All the lines below should appear again unchanged, though their pictures should not.

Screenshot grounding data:
+===+
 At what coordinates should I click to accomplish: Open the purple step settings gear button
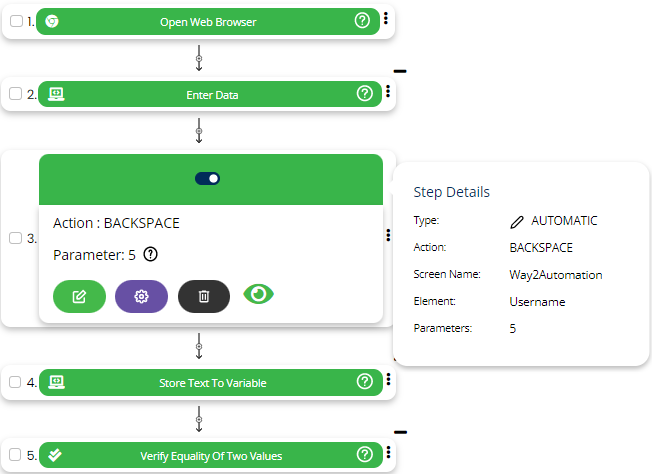pyautogui.click(x=141, y=296)
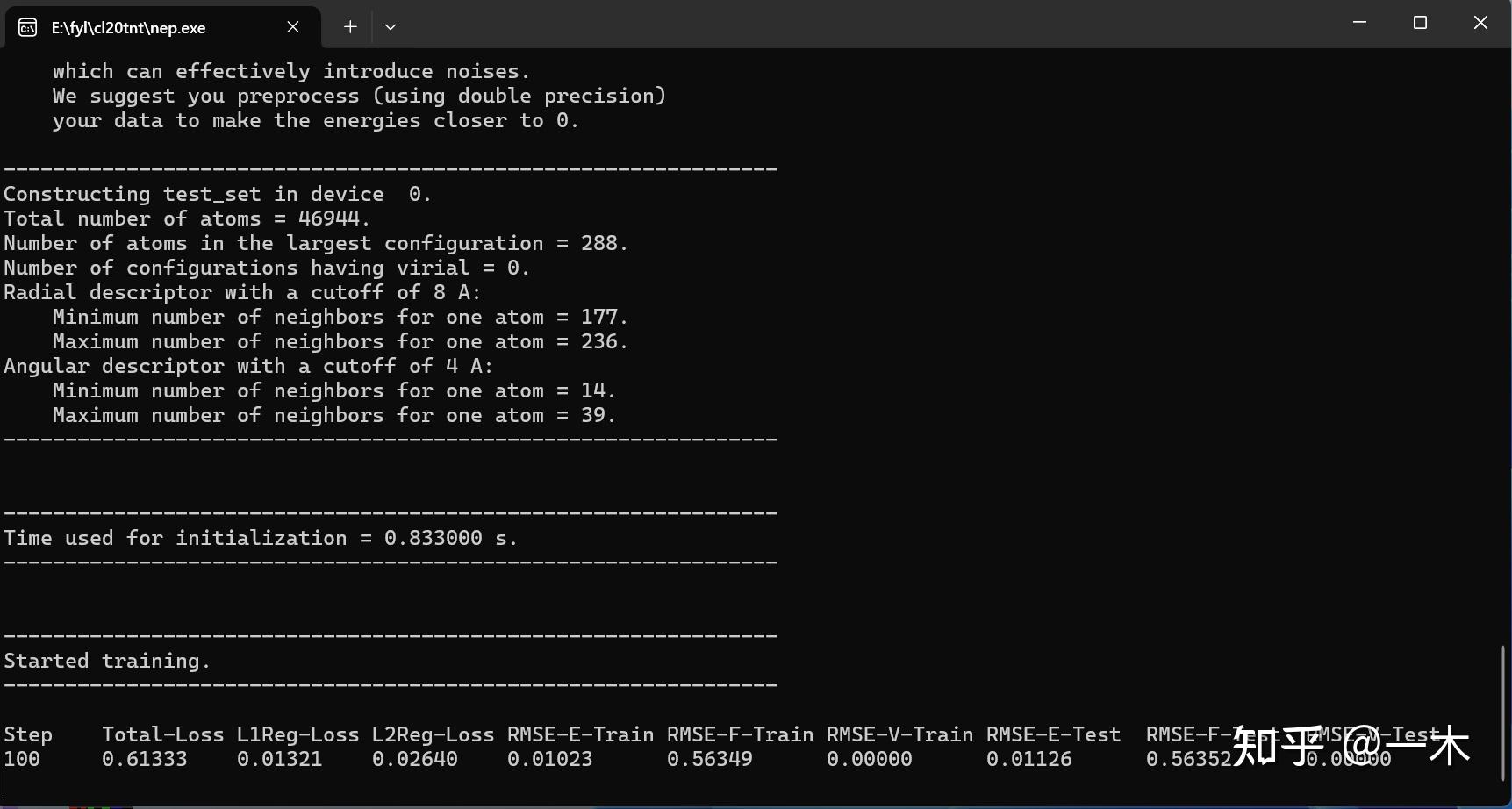This screenshot has width=1512, height=809.
Task: Restore down the terminal window
Action: pos(1420,23)
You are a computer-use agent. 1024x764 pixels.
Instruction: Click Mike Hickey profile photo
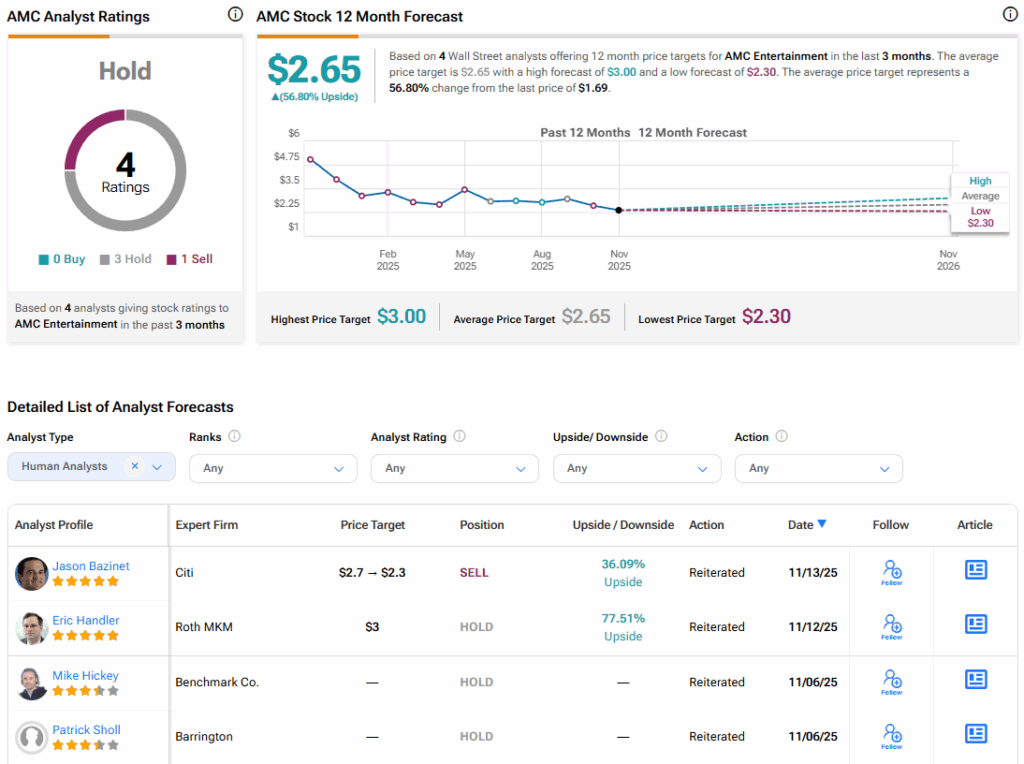pos(32,683)
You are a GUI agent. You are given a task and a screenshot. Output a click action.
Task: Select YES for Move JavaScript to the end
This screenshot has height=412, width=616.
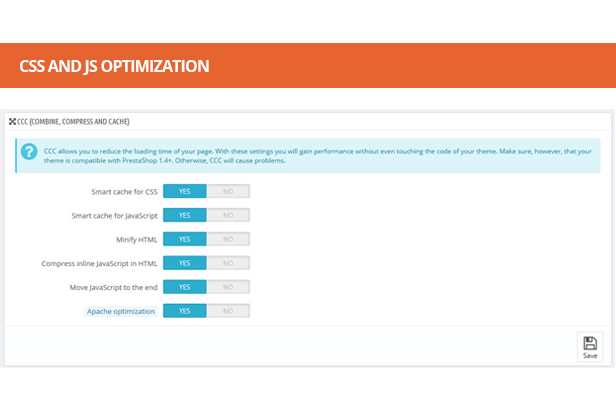click(x=184, y=287)
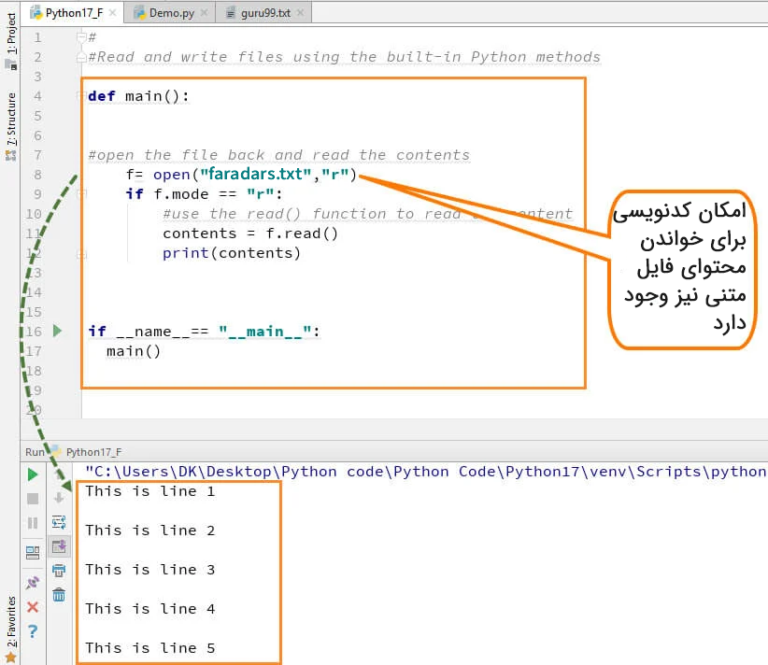Run main from gutter arrow at line 16

[x=57, y=331]
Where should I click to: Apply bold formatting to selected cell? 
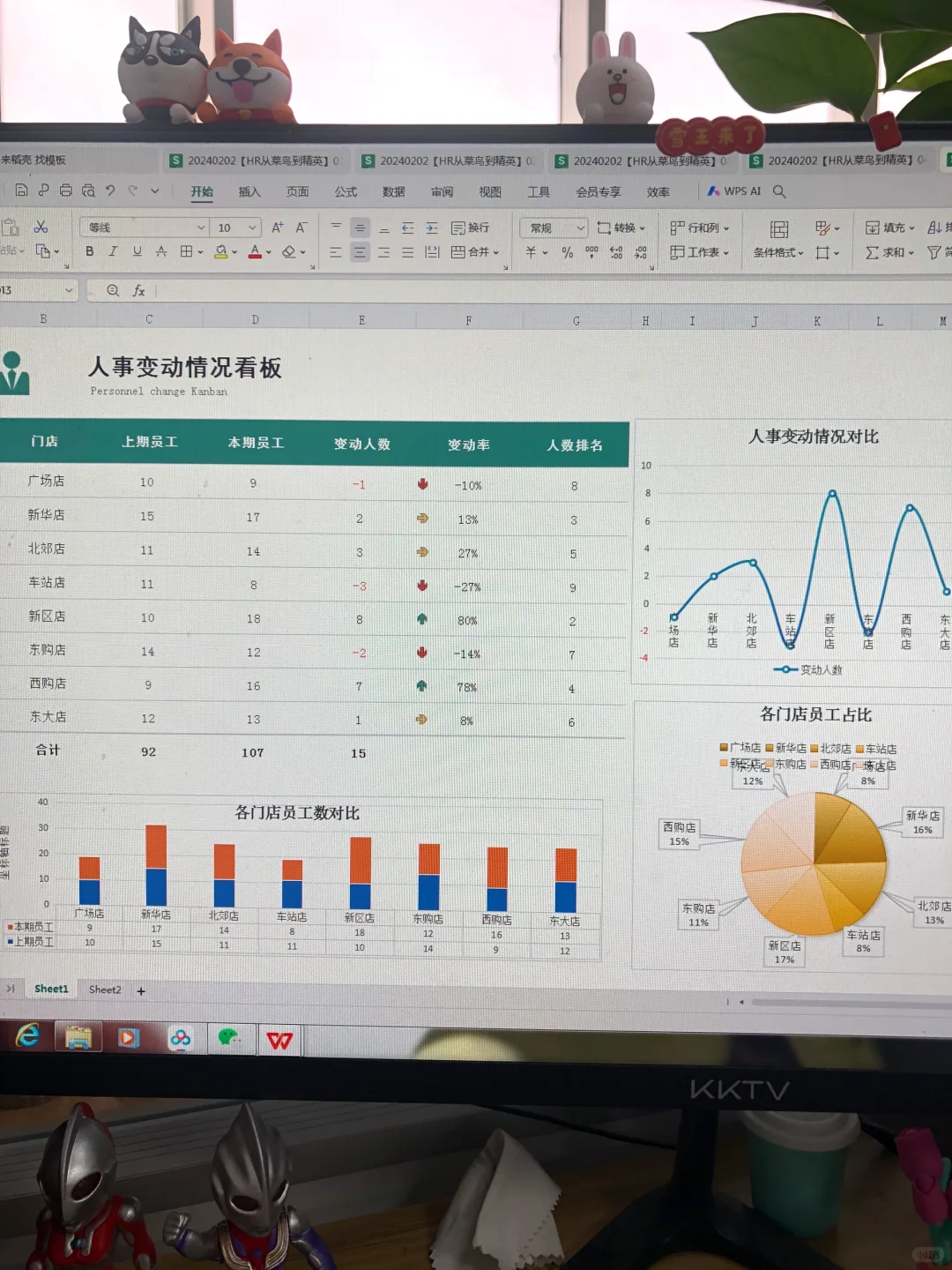[x=90, y=252]
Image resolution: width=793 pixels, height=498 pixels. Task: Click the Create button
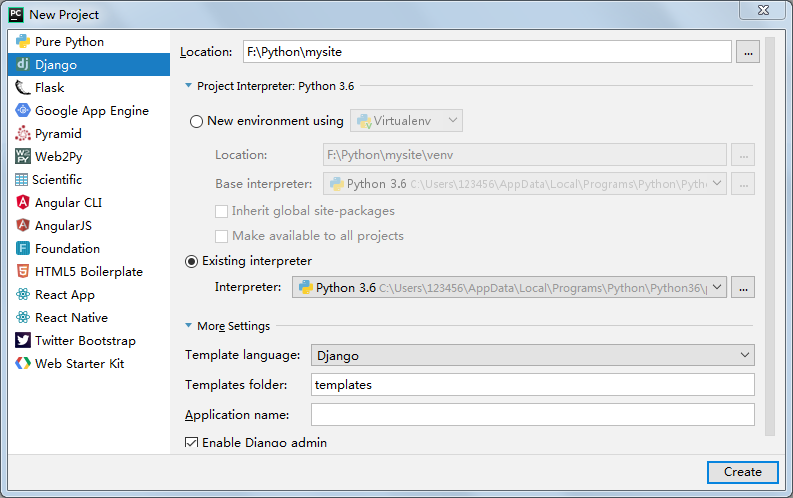[x=742, y=472]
+===+
SOLUTION TO THE EXERCISE =
 At what coordinates should I click to accomplish: Open the purple step settings gear button
pyautogui.click(x=141, y=296)
This screenshot has width=1512, height=809.
Task: Restore down the terminal window
Action: pos(1420,23)
You are a computer-use agent. 1024x764 pixels.
Instruction: Click Mike Hickey profile photo
pos(32,683)
You are a GUI agent. You are given a task and a screenshot. Output a click action.
Task: Select YES for Move JavaScript to the end
This screenshot has height=412, width=616.
click(x=184, y=287)
Run main from gutter arrow at line 16

[x=57, y=331]
Where should I click to: Apply bold formatting to selected cell? 
[x=90, y=252]
Image resolution: width=793 pixels, height=498 pixels. Task: Click the Create button
[x=742, y=472]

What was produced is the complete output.